DIRECTIONS FOR THIS TASK: Copy the lines of data word for word, starting at the first line and ending at the line that contains "Action: 1427,21", with both ends included.

Entries from a dataset:

%%

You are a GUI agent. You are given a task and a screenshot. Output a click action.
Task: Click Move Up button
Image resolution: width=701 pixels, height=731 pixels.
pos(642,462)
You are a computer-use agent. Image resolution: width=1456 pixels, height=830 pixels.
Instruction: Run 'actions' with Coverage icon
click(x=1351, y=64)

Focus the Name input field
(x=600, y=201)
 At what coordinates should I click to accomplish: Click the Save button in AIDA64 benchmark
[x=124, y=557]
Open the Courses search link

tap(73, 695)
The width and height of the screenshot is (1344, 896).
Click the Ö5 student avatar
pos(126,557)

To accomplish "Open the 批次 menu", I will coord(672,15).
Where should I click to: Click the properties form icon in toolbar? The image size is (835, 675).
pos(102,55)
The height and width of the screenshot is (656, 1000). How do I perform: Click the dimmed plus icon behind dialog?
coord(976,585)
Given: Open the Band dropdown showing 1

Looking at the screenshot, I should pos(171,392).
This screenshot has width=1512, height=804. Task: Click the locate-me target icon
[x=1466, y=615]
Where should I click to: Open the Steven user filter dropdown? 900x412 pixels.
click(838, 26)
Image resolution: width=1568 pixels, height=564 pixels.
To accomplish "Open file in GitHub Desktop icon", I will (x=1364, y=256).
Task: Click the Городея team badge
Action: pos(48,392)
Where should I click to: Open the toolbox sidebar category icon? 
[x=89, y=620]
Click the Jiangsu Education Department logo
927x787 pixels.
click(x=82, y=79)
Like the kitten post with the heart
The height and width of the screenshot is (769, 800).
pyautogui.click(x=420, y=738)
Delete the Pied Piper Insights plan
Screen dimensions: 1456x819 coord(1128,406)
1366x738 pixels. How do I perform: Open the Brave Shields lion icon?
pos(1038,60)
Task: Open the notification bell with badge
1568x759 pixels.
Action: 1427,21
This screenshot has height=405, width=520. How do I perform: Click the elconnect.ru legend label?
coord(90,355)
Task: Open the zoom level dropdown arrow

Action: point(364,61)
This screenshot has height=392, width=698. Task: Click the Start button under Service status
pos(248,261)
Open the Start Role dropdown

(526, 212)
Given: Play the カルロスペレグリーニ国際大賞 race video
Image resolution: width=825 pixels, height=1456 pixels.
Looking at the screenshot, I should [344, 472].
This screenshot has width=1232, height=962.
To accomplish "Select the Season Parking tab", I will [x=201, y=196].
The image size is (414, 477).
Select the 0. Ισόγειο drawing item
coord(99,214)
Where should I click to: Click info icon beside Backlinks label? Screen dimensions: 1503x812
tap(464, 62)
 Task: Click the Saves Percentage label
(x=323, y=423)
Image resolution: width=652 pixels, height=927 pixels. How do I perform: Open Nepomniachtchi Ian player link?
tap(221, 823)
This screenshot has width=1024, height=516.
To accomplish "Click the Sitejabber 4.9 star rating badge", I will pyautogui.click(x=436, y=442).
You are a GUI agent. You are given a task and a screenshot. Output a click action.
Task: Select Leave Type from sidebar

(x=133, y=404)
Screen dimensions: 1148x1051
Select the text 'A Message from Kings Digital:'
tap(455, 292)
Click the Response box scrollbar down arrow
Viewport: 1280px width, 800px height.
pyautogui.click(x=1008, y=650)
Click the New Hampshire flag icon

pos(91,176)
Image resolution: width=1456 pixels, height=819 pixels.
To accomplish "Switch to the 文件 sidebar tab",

%%

EXERCISE RESULT:
You are a GUI agent. You are given a task and a screenshot. Output a click action.
Task: Click Move Up button
Image resolution: width=701 pixels, height=731 pixels.
pos(642,462)
You are a computer-use agent. Image resolution: width=1456 pixels, height=830 pixels.
Instruction: Run 'actions' with Coverage icon
click(x=1351, y=64)

Focus the Name input field
(x=600, y=201)
 At what coordinates should I click to accomplish: Click the Save button in AIDA64 benchmark
[x=124, y=557]
Open the Courses search link

tap(73, 695)
The width and height of the screenshot is (1344, 896).
Click the Ö5 student avatar
pos(126,557)

To accomplish "Open the 批次 menu", I will coord(672,15).
Where should I click to: Click the properties form icon in toolbar? The image size is (835, 675).
pos(102,55)
The height and width of the screenshot is (656, 1000). How do I perform: Click the dimmed plus icon behind dialog?
coord(976,585)
Given: Open the Band dropdown showing 1

Looking at the screenshot, I should pos(171,392).
This screenshot has width=1512, height=804. Task: Click the locate-me target icon
[x=1466, y=615]
Where should I click to: Open the Steven user filter dropdown? 900x412 pixels.
click(838, 26)
Image resolution: width=1568 pixels, height=564 pixels.
To accomplish "Open file in GitHub Desktop icon", I will (x=1364, y=256).
Task: Click the Городея team badge
Action: pos(48,392)
Where should I click to: Open the toolbox sidebar category icon? 
[x=89, y=620]
Click the Jiangsu Education Department logo
927x787 pixels.
click(x=82, y=79)
Like the kitten post with the heart
The height and width of the screenshot is (769, 800).
pyautogui.click(x=420, y=738)
Delete the Pied Piper Insights plan
Screen dimensions: 1456x819 coord(1128,406)
1366x738 pixels. How do I perform: Open the Brave Shields lion icon?
pos(1038,60)
Task: Open the notification bell with badge
1568x759 pixels.
Action: 1427,21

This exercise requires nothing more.